The 2nd New England Mechanistic Interpretability (NEMI) Workshop

About The Meeting

The New England Mechanistic Interpretability (NEMI) workshop aims to bring together academic and industry researchers from the New England and surrounding regions who are advancing the field of mechanistic interpretability in machine learning systems.
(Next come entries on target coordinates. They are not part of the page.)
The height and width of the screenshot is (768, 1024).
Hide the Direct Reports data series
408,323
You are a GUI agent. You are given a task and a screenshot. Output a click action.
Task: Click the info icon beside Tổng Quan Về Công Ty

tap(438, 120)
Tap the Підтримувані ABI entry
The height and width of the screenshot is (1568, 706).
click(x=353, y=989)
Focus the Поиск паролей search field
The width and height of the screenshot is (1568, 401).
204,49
The workshop will serve as a forum to share recent progress, challenges, and ideas in reverse-engineering, circuit analysis, and other techniques that seek to understand how models compute internally. NEMI seeks to foster a participatory and collaborative environment where researchers at all levels—including graduate students, early-career scientists, and established experts—can engage in discussion and feedback. We particularly encourage submissions from rising researchers currently enrolled in graduate programs at New England-based universities. Topics of interest include, but are not limited to, interpretability of neural circuits, activation patching, probe-based analysis, feature attribution methods, model simplification, scaling laws and applications as applied to interpretability. The workshop will feature a dynamic program including invited keynote speakers, selected oral presentations, interactive poster sessions, and opportunities for open discussion.

Livestream

Schedule

Time	Event	Venue
08:30 AM - 9:00 AM	Setup time for Poster Session 1	CSC Second Floor Suites
09:00 AM - 09:30 AM	Breakfast & Registration	CSC Ballroom
09:30 AM - 09:40 AM	Opening Remarks	CSC Ballroom
09:40 AM - 10:00 AM	Keynote 1: Lee Sharkey: "Mech Interp: Where should we go from here?"	CSC Ballroom
10:00 AM - 10:10 AM	Student Talk 1: Amil Dravid"Vision Transformers Don't Need Trained Registers"	CSC Ballroom
10:10 AM - 10:20 AM	Student Talk 2: Andrew Lee"Shared Global and Local Geometry of Language Model Embeddings"	CSC Ballroom
10:20 AM - 10:40 AM	Keynote 2: Tamar Rott Shaham: "Can Language Models Interpret Humans?"	CSC Ballroom
10:40 AM - 11:45 AM	Round 1 of LLM Roundtables	CSC Ballroom
11:45 AM - 1:00 PM	Poster Session 1 + Coffee Break	Poster Session at CSC Second Floor Suites, Coffee Break at CSC Ballroom
01:00 PM - 02:00 PM	Lunch + Group Photo + Continued LLM Roundtables	CSC Ballroom
01:45 PM - 02:00 PM	Setup time for Poster Session 2	CSC Second Floor Suites
02:00 PM - 03:15 PM	Poster Session 2	CSC Second Floor Suites
03:15 PM - 04:15 PM	NDIF/NNsight	CSC Ballroom
04:15 PM - 04:25 PM	Coffee Break	CSC Ballroom
04:25 PM - 04:45 PM	Keynote 3: Aaron Mueller: "Beyond Human Concepts: Evaluating and Applying Unsupervised Interpretability"	CSC Ballroom
04:45 PM - 04:55 PM	Student Talk 3: Helena Casademunt"Steering Out-of-Distribution Generalization with Concept Ablation Fine-Tuning"	CSC Ballroom
04:55 PM - 05:05 PM	Student Talk 4: Michael Hanna"Circuit-tracer: A New Library for Feature Circuits"	CSC Ballroom
05:05 PM - 05:25 PM	Keynote 4: Ekdeep Singh Lubana: "Looking Inwards: Implicit Assumptions Formally Constrain Mechanistic Interpretability"	CSC Ballroom
05:25 PM - 05:55 PM	Panel Discussion: "Bridging the Gap: From Lowest-Level Mechanisms to High-Level Behaviors"	CSC Ballroom
05:55 PM - 06:00 PM	Closing Remarks	CSC Ballroom
06:00 PM+	Optional Social	CSC Ballroom

Registration

Submission Guidelines

We invite submissions for the NEMI 2025 workshop, a one-day event dedicated to exploring the latest developments in mechanistic interpretability research. We welcome submissions on all aspects of interpretability. Some of them will be selected for oral presentations and the remaining will be presented as posters. We encourage submissions from rising researchers who are enrolled in graduate programs at universities located in the New England region.